You can decide how long you're going to own a bond fund, and then match your time horizon with the fund's average maturity. If you only have two or three years to invest, then stick with a short-term fund. If you're looking for a little more yield but can wait a few more years, then an intermediate-term fund might be a better investment.

You also have to decide how much credit risk you're willing to bear. Debt securities issued by the U.S. government don't really carry credit risk -- the U.S. government isn't going out of business. But corporate bonds certainly do. Corporate bonds are issued and backed by companies and tend to act more like stocks than like Treasury bonds. Their movements are affected by the health of the actual company. If you're buying a corporate fund, you should find a manager with solid long-term record of picking these kinds of bonds.

But even with that risk, a corporate bond fund isn't such a bad bet here. With investors rushing to safe investments over the past year, the hot returns have been in Treasuries and Treasury funds. Now corporate bonds look historically cheap compared with Treasuries.

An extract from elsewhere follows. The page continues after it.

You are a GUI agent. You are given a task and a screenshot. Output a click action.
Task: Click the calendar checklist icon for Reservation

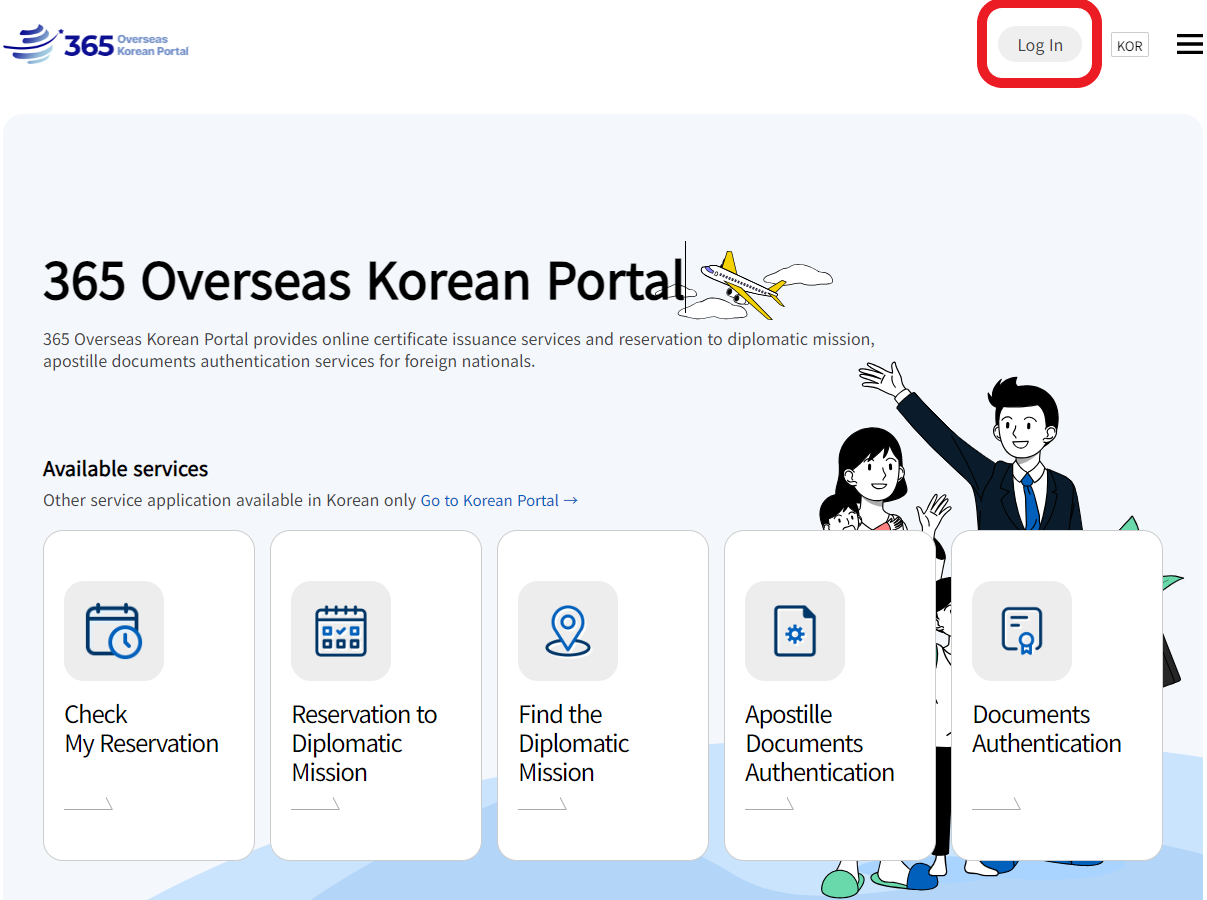(x=341, y=631)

Yield is an good estimate of your expected return on a bond. The yield on the 10-year Treasury is around a 40-year low. That says you aren't getting much in current income,

and

there's not much price appreciation left in those bonds. Rates don't have that much further to fall.

Just remember: When rates go up, prices go down. And you can lose money in a Treasury fund. And if you've got money that you cannot afford to lose, then put it in a money market fund or a CD.